**Description of the task:** In the blog posts below, who was the guest on Episode 31 of the Digital Campus podcast?

**Supplied passage:**
Posts Tagged ‘Academic Commons’

Back to School at Digital Campus

Tuesday, September 9th, 2008

Digital Campus has gone back to school at last. Episode 31 of our podcast is now up and available for your listening enjoyment. Among the topics Dan, Tom, and I discussed in this episode are the launch of Google’s Chrome browser and what this might mean for higher education and, most importantly, what trends in digital technology seem to have the most traction in higher ed at the moment. Our guest for this episode, Bryan Alexander of NITLE.org, gave us a new perspective on what might be coming down the pike. So, take a listen to the podcast and be sure to tell us what you think.

Flickr Commons Expands

Sunday, September 7th, 2008

[NB: This post originally appeared on the blog hist.net.]

The photosharing website Flickr has expanded its “Commons” project. I wrote about the first iteration several months ago describing the decision by the American Library of Congress to allow the public to start marking up images from their collection. Since that time, Flickr (owned by Yahoo!) has expanded the number of its partners to include the Smithsonian Institution, the Brooklyn Museum, the George Eastman House, the Biblioteca de Arte-Fundação Calouste Gulbenkian, the Bibliothèque de Toulouse, the National Media Museum, and the Powerhouse Museum. These additions to the project have increased the number of images available through the commons exponentially and, because the images being deposited in the Commons are being chosen with some care, this collection is rapidly becoming one of the most interesting, if idiosyncratic collections of photographs available to the general public.

Perhaps the most revolutionary aspect of the Commons–after the truly revolutionary bit about about inviting the public to mark up the images–is that these images are posted up into the intellectual common space, i.e., without restriction. Bucking the trend of photo bohemoths like Corbis, which are trying to “monetize” cultural heritage, the Commons project is bravely offering important collections of photographic work for free and without restriction. One can only hope that more institutions with significant photographic collections will follow suit.

A Crisis of Diminishing Expectations (cont’d)

Saturday, September 6th, 2008

On Thursday I wrote about a comment I’ve received from many students over the years that spoke to their declining expectations from history classes and the need to rethink what we’re doing to make history courses more appealing, more fun, while remaining rigorous and true to our discipline.

I set myself the task of thinking about assignments I’ve given where the students really caught fire. Two examples I’d offer are the family history I require of my Western Civ students and a web-based scavenger hunt I assigned to students in my Historical Methods course. You can read about the family history assignment by following the link I’ve provided. The scavenger hunt went like this:

I teach Historical Methods in a computer classroom. When we arrived in class one day, I had posted ten images to the class blog, all of them unidentified, all associated in some way with our topic (1989 in Eastern Europe), and all of them renamed files so that the students couldn’t just Google the file names. Then I told the 18 students in the room that before the end of class, they had to be able to correctly describe what was happening in each one of the photographs. If they were unsuccessful, there would be some sort of penalty (unnamed because I hadn’t decided on one yet).

**Record extracts:**

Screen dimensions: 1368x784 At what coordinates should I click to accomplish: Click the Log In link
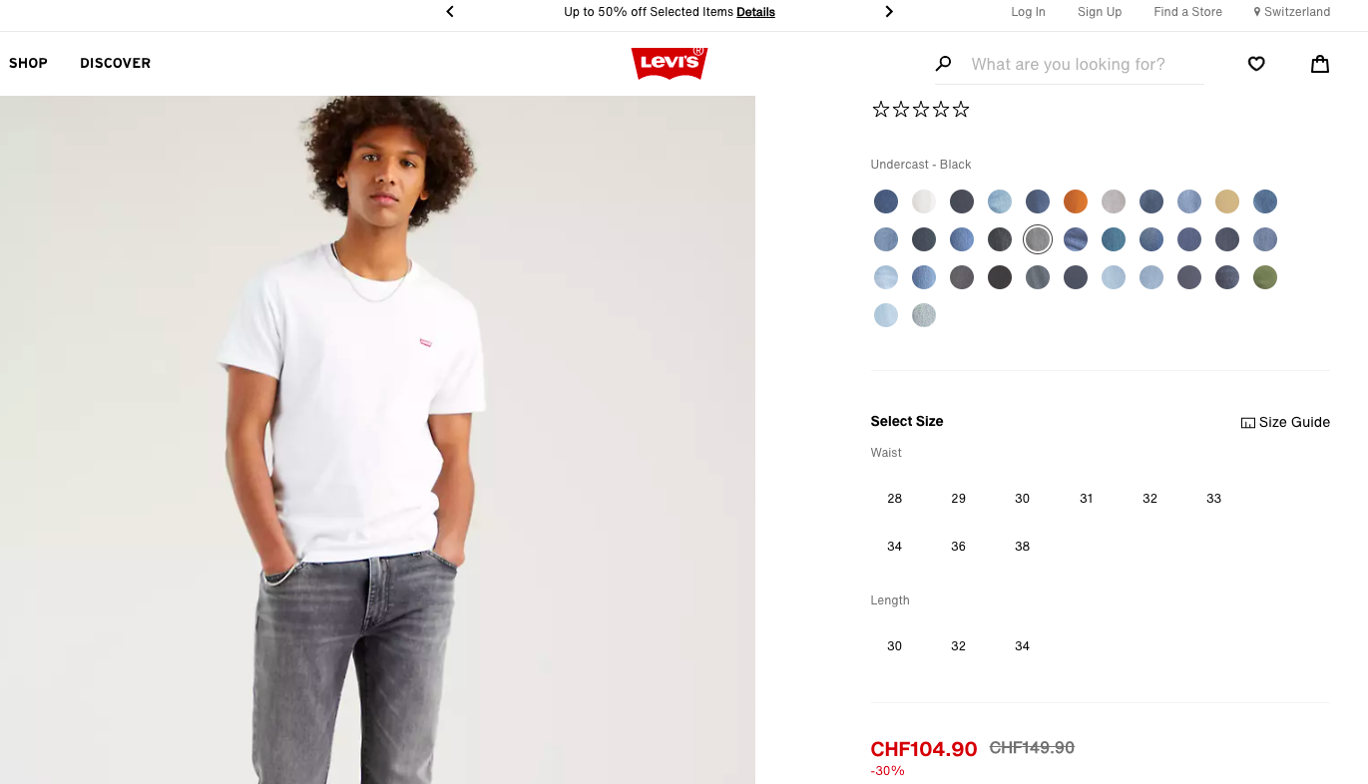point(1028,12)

---

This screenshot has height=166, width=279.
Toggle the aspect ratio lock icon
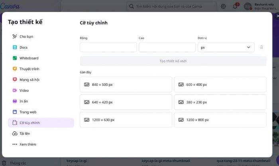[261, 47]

**The result:** Bryan Alexander of NITLE.org